Que dois-je donc penser de la proposition mise de l’avant par les experts pour simplifier l’emploi du trait d’union, proposition qu’ils ont, pour le lecteur pressé, résumée en une courte phrase : « Un certain nombre de mots remplaceront le trait d’union par la soudure (exemple : portemonnaie comme portefeuille). »? Me voilà parti.

Dans cette recommandation, trois mots retiennent tout particulièrement mon attention, des mots qui sont, vous allez le constater, lourds de conséquences. Ce sont certain, soudure et comme.

1- Un  certain  nombre de mots

Si Michel Rocard demande au Conseil supérieur d’examiner comment l’usage du trait d’union peut être rendu plus simple, plus régulier, c’est qu’il est convaincu que, trop souvent, les gens en font un mauvais usage; que ce mauvais usage agace au plus haut point ceux qui ont une excellente mémoire. Et ce que les experts disent clairement — ils ne font pas que le laisser entendre—, c’est qu’uniquement certains mots sont visés.

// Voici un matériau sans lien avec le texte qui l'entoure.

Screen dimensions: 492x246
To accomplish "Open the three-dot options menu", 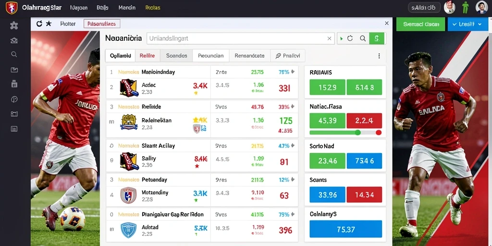I will click(379, 56).
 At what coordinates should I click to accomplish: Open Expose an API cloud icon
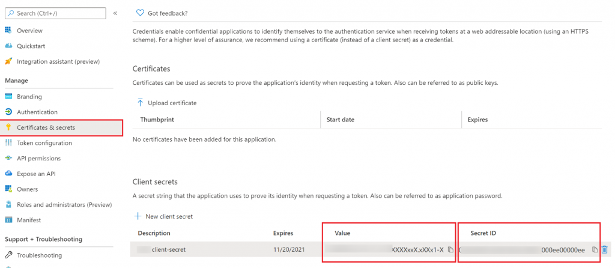(x=8, y=174)
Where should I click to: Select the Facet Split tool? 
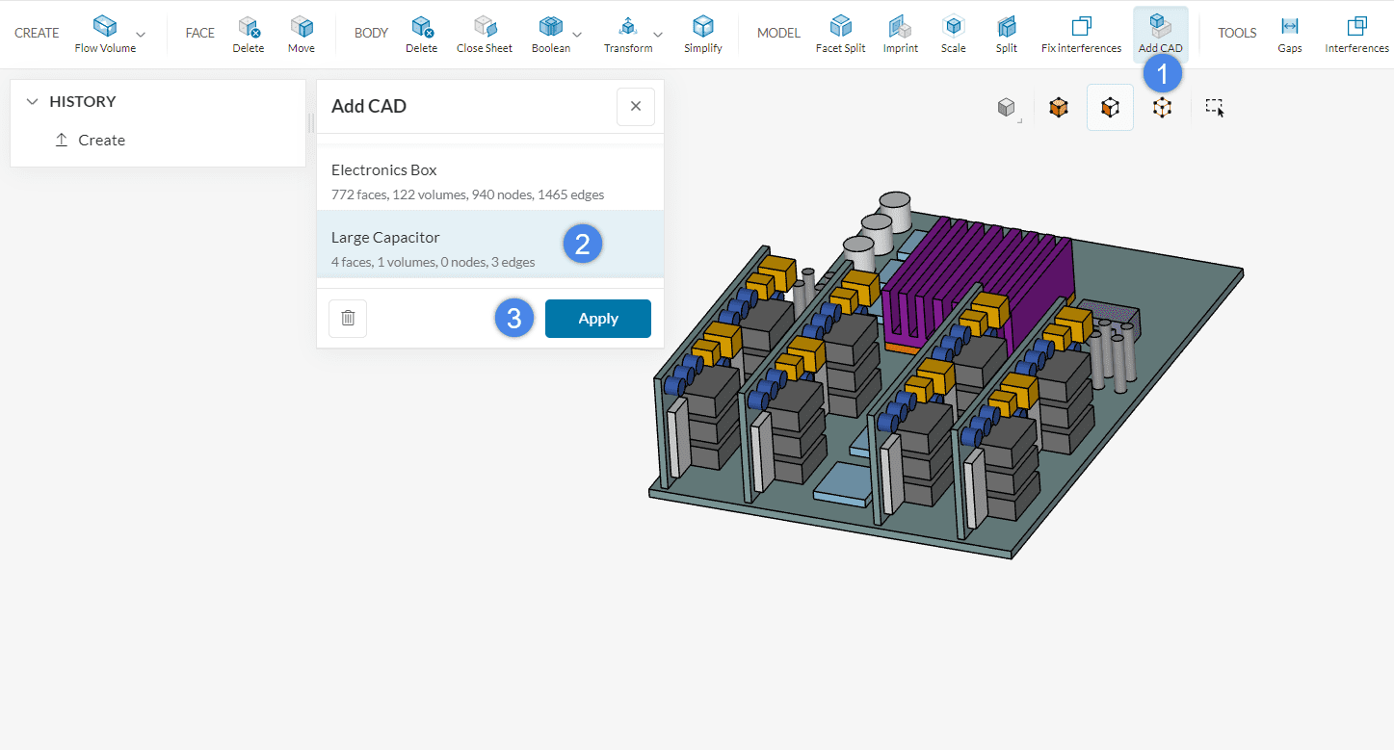[x=839, y=32]
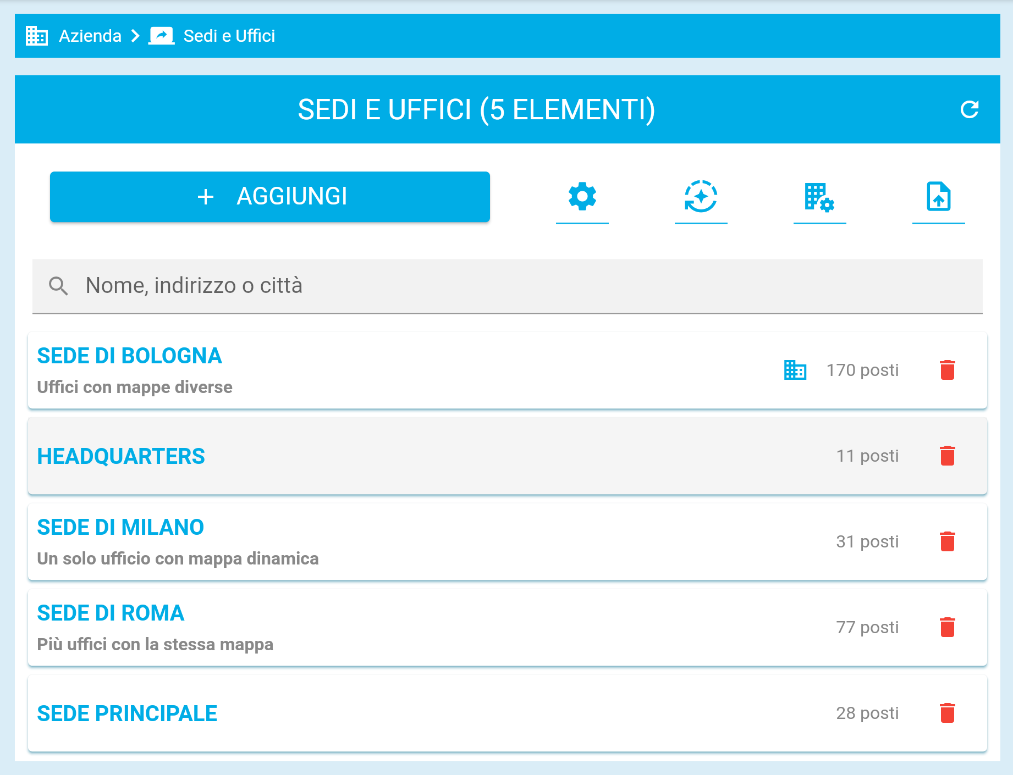Image resolution: width=1013 pixels, height=775 pixels.
Task: Open the Sede di Milano entry
Action: coord(120,528)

Pourquoi uniquement certains mots? Que sous-tend l’emploi de cet adjectif? Les experts veulent-ils nous dire :

  • Qu’il y a certains mots que les usagers écrivent presque toujours mal et que le changement proposé ne concerne qu’eux… Si tel est le cas, j’aimerais bien les connaître pour ne plus faire de faute(s).
  • Que leur recommandation ne touche qu’un certain nombre de mots même si beaucoup d’autres mériteraient le même traitement… Si tel est le cas, j’aimerais encore plus les connaître.

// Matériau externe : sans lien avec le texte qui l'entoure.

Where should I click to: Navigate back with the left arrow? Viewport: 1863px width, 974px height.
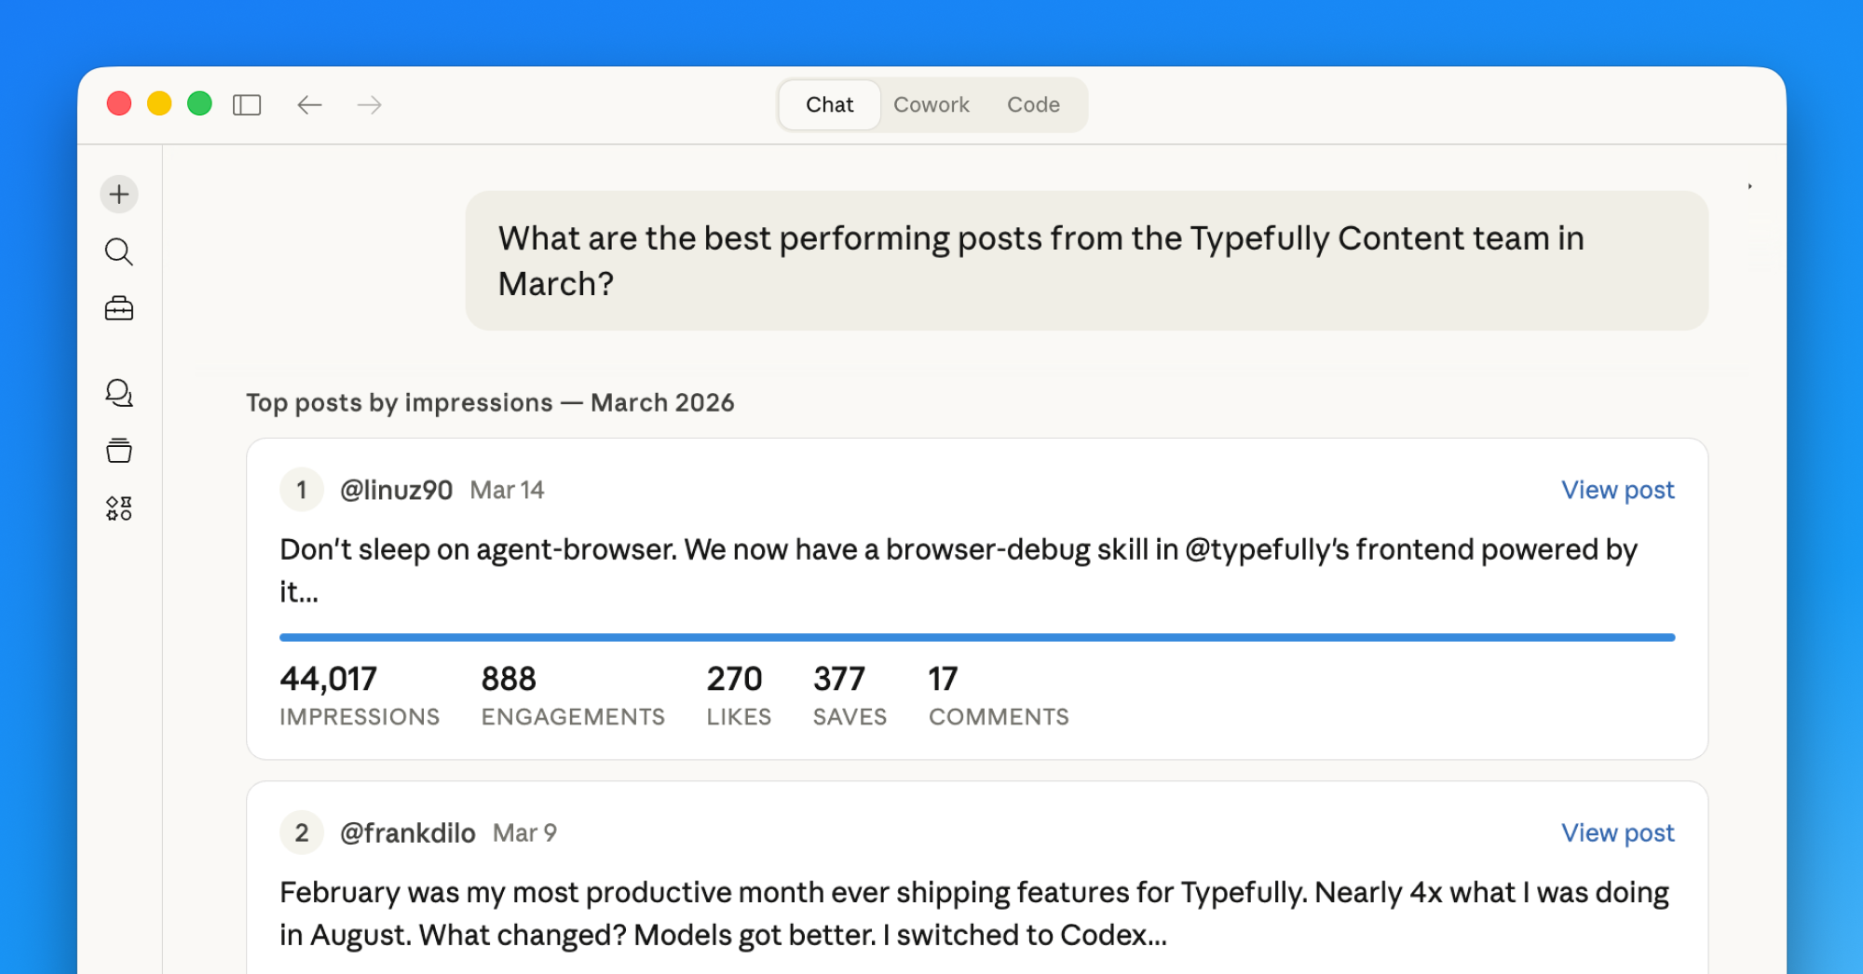[309, 105]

Il est vrai que le premier ministre a convenu, au départ, que sa demande excluait « toute idée de réforme de notre orthographe ». Donc l’intervention des experts se devait d’être modérée. Ils ne devaient pas tout chambouler. Cette contrainte force donc les experts à y aller mollo. Ils n’ont pour ainsi dire pas le choix. Ils ne « rectifieront » donc que certains mots. Et c’est à eux que revient l’ingrate tâche de concilier les deux composantes de la requête : simplifier sans tout chambouler. Michel Rocard leur a, selon moi, refilé une patate chaude. À eux, maintenant, de résoudre la quadrature du cercle.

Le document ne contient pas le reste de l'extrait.